> **Exercise data**:

************

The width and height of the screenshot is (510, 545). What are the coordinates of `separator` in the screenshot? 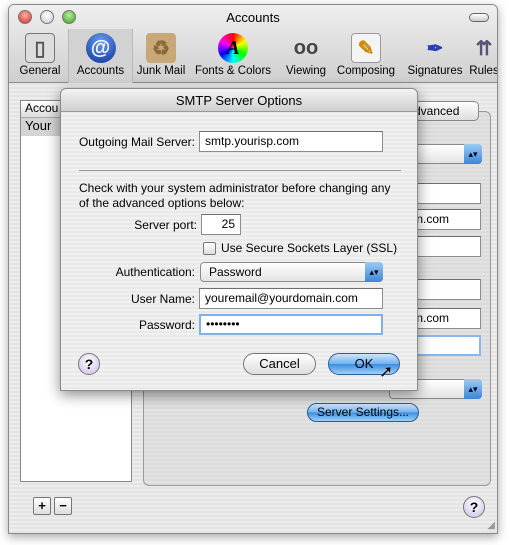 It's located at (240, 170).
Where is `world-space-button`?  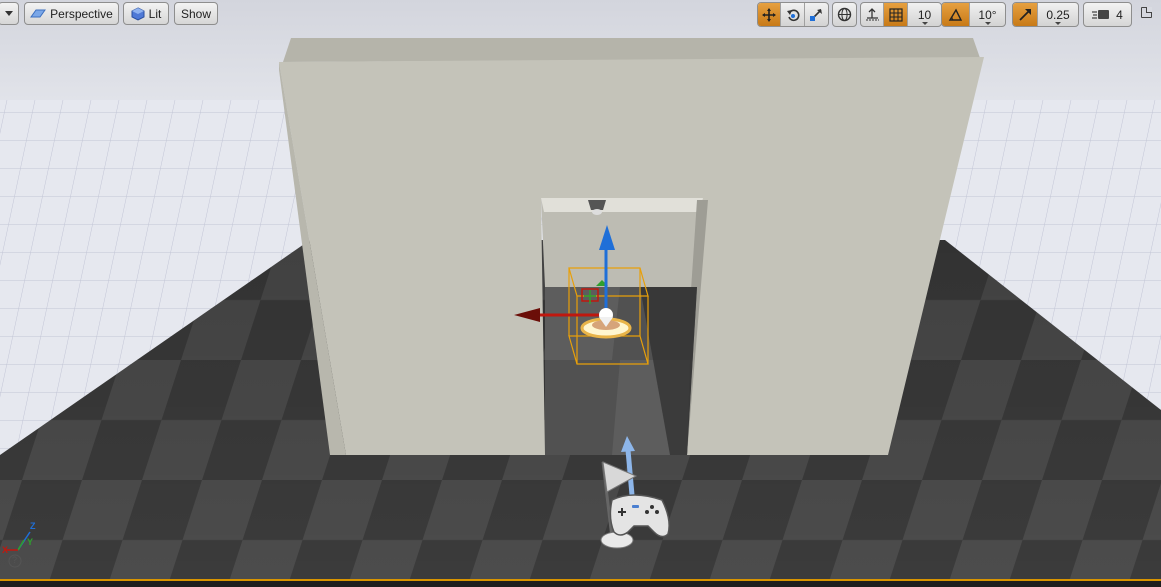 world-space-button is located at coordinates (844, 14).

************

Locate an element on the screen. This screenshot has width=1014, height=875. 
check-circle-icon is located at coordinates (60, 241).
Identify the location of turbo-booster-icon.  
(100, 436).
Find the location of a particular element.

************

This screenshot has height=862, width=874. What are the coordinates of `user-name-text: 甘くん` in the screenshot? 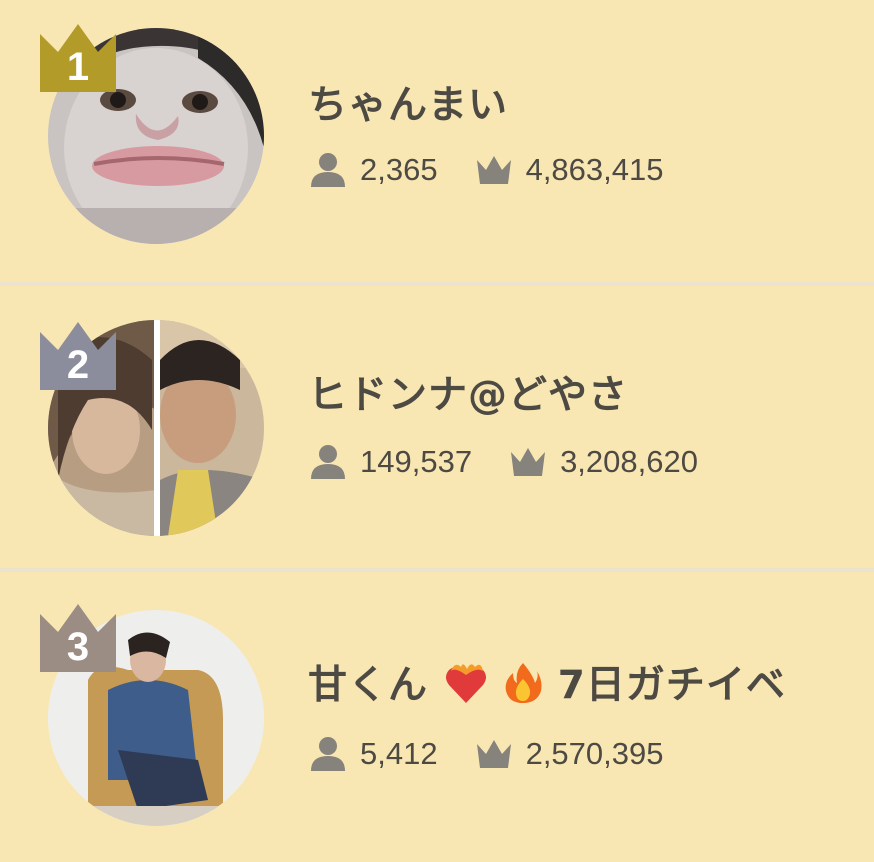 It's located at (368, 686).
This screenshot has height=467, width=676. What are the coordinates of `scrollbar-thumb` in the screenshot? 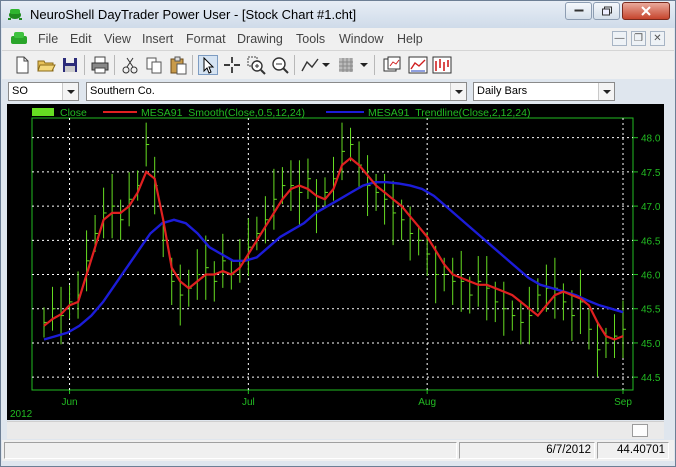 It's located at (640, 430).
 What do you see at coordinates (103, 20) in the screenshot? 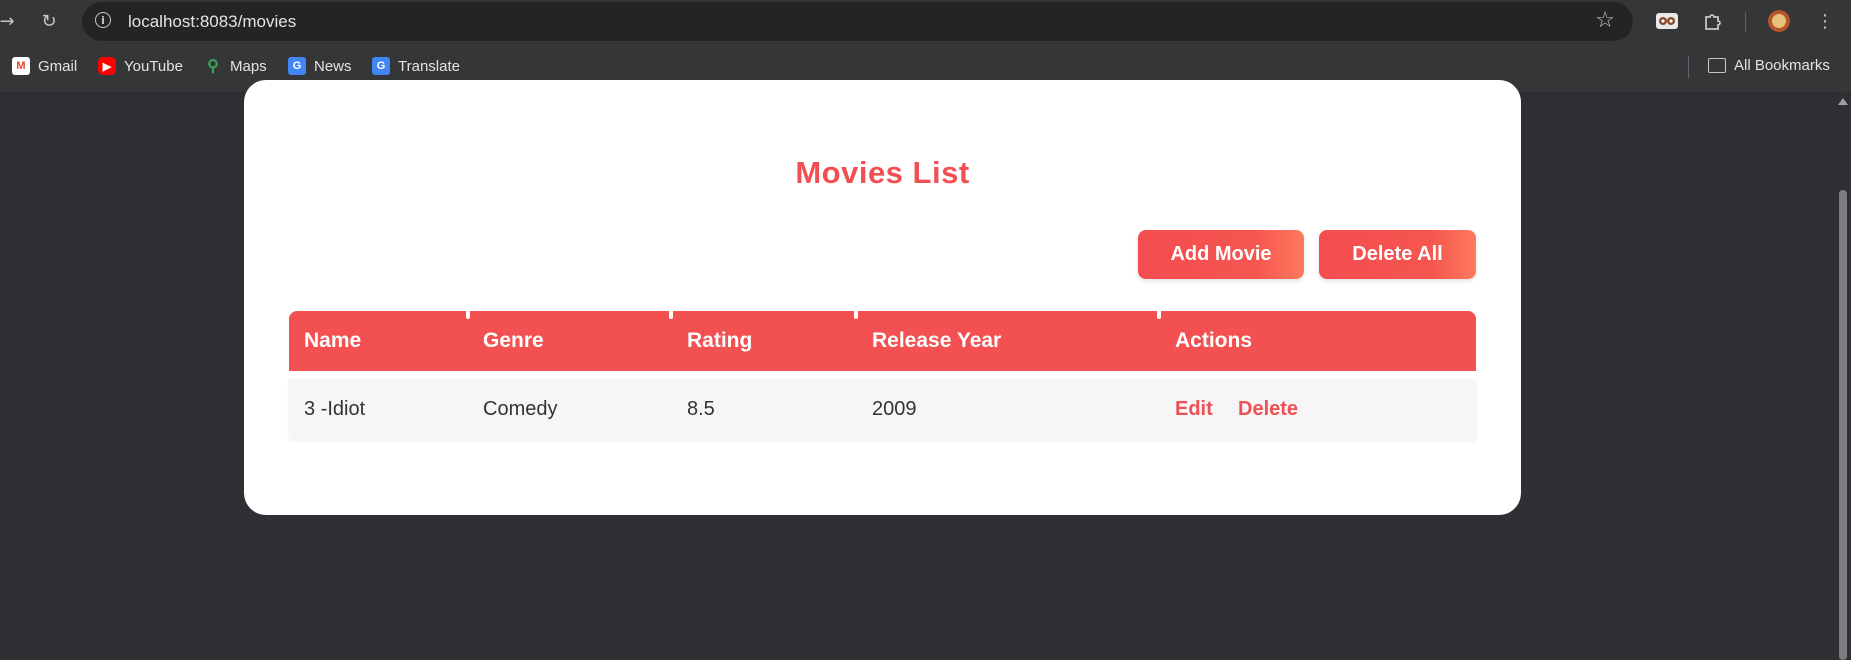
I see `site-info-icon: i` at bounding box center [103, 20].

************

> **To do**:
Locate each line in the rows above that contains the string "icon" and copy those lines out in full.

> **Task response**:
check-circle-icon is located at coordinates (60, 241).
Identify the location of turbo-booster-icon.  
I see `site-info-icon: i` at bounding box center [103, 20].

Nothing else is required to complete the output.